### EXERCISE BRIEF:
Below are entries. Reproduce exactly the lines between the line holding "The image size is (980, 633)." and the line holding "Open the workflow checklist icon", inclusive, and only those.

Pixel coordinate grounding data
- Opening Delimiter -
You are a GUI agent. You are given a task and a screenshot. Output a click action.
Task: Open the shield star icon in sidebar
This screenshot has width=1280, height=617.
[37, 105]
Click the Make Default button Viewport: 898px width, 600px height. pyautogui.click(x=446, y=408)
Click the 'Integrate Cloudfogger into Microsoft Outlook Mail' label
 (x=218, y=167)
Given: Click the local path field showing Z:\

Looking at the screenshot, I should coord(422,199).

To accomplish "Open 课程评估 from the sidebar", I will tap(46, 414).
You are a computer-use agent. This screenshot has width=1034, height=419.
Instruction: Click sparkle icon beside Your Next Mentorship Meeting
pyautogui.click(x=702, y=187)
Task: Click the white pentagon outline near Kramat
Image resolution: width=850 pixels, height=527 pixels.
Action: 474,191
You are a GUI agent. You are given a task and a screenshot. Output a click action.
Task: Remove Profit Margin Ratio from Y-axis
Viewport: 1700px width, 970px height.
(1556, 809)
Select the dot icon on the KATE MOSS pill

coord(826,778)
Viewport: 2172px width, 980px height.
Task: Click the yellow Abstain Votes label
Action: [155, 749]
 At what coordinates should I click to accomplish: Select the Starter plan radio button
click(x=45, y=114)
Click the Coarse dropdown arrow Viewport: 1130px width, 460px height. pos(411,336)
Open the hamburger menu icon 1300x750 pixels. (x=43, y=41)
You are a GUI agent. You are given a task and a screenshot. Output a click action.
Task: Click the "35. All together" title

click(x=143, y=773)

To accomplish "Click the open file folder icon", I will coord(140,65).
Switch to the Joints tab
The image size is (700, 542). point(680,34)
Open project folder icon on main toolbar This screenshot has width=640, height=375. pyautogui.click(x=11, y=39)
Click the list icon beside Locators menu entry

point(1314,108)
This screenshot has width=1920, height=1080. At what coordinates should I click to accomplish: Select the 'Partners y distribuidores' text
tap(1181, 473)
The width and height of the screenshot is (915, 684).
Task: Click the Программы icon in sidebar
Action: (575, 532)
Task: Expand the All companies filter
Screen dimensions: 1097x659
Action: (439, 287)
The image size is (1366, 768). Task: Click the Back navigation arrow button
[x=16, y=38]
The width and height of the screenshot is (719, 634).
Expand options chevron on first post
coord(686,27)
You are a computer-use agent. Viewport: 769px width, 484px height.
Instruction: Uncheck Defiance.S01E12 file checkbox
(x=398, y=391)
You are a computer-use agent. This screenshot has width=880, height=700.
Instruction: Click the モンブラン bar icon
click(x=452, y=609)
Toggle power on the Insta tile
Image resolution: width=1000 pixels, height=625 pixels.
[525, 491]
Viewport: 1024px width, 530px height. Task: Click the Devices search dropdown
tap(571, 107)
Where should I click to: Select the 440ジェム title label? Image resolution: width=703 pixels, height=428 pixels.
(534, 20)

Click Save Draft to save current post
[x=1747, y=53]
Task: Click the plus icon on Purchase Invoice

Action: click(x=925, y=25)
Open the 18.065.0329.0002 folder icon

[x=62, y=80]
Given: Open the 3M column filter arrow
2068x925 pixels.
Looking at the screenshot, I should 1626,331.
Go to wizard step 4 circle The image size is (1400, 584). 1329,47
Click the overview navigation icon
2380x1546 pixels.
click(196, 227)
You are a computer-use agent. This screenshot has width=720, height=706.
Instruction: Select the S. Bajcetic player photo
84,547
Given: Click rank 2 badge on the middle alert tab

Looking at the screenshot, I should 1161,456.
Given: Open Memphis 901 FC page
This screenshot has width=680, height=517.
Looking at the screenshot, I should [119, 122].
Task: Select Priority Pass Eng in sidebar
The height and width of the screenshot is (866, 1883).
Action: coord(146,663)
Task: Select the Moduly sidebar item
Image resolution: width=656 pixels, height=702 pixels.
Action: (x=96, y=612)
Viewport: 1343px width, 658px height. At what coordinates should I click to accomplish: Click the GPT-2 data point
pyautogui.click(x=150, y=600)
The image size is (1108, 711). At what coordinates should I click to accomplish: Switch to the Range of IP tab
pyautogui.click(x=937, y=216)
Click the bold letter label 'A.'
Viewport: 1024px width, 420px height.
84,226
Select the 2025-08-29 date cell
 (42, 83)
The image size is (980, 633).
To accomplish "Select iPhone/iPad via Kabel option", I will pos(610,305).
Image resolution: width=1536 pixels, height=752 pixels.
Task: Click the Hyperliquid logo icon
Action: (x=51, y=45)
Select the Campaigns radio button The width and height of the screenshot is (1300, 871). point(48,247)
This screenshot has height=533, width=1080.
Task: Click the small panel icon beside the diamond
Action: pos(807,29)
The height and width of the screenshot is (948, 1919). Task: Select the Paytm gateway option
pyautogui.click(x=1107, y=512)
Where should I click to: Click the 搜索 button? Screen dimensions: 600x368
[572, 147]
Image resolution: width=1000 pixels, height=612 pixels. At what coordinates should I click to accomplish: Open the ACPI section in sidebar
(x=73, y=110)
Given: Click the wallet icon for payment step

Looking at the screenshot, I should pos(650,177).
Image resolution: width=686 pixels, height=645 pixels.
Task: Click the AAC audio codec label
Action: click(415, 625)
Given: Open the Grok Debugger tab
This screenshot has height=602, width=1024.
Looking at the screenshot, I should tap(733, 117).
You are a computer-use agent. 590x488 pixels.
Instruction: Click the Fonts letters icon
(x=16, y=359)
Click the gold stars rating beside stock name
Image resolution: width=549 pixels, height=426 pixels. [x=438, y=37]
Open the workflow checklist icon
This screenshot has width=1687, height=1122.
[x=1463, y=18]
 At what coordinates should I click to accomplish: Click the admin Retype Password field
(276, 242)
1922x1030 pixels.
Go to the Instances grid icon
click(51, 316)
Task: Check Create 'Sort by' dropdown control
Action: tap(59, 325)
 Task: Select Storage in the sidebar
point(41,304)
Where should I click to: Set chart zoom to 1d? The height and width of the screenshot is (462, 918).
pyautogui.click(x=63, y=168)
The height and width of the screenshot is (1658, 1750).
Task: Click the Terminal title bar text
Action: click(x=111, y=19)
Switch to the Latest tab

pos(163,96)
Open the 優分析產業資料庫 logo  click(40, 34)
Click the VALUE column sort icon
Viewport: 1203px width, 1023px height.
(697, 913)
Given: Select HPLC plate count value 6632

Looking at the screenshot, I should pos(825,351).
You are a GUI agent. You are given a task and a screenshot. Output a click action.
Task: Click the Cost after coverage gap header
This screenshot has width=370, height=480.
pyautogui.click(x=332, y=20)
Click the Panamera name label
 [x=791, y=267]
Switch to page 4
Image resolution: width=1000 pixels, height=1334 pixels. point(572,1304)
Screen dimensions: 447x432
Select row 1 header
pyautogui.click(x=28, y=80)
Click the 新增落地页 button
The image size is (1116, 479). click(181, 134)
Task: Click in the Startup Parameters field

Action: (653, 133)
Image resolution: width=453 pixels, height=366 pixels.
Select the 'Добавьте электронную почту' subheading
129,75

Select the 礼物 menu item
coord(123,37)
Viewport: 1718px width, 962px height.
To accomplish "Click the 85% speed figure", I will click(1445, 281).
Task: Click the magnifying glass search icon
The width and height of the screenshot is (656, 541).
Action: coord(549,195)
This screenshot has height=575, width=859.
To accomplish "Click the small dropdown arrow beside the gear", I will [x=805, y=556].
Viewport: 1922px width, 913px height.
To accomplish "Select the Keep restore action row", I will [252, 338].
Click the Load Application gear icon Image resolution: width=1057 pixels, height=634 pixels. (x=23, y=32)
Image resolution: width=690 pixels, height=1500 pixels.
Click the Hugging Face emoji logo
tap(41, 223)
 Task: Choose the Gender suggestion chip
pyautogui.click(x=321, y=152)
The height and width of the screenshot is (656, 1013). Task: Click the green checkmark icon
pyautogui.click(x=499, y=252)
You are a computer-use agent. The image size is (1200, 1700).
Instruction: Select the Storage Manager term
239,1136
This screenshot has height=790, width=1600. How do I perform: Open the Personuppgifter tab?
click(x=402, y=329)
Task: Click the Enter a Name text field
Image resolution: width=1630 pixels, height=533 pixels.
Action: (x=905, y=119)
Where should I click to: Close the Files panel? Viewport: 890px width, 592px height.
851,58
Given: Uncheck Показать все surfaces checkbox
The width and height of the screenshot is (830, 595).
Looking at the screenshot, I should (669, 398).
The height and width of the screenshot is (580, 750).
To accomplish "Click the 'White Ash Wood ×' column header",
- Closing Delimiter -
### WRITTEN SOLUTION:
The image size is (980, 633).
To accomplish "Select iPhone/iPad via Kabel option", I will pos(610,305).
Image resolution: width=1536 pixels, height=752 pixels.
Task: Click the Hyperliquid logo icon
Action: (x=51, y=45)
Select the Campaigns radio button The width and height of the screenshot is (1300, 871). point(48,247)
This screenshot has height=533, width=1080.
Task: Click the small panel icon beside the diamond
Action: pos(807,29)
The height and width of the screenshot is (948, 1919). Task: Select the Paytm gateway option
pyautogui.click(x=1107, y=512)
Where should I click to: Click the 搜索 button? Screen dimensions: 600x368
[572, 147]
Image resolution: width=1000 pixels, height=612 pixels. At what coordinates should I click to accomplish: Open the ACPI section in sidebar
(x=73, y=110)
Given: Click the wallet icon for payment step

Looking at the screenshot, I should pos(650,177).
Image resolution: width=686 pixels, height=645 pixels.
Task: Click the AAC audio codec label
Action: click(415, 625)
Given: Open the Grok Debugger tab
This screenshot has height=602, width=1024.
Looking at the screenshot, I should tap(733, 117).
You are a computer-use agent. 590x488 pixels.
Instruction: Click the Fonts letters icon
(x=16, y=359)
Click the gold stars rating beside stock name
Image resolution: width=549 pixels, height=426 pixels. [x=438, y=37]
Open the workflow checklist icon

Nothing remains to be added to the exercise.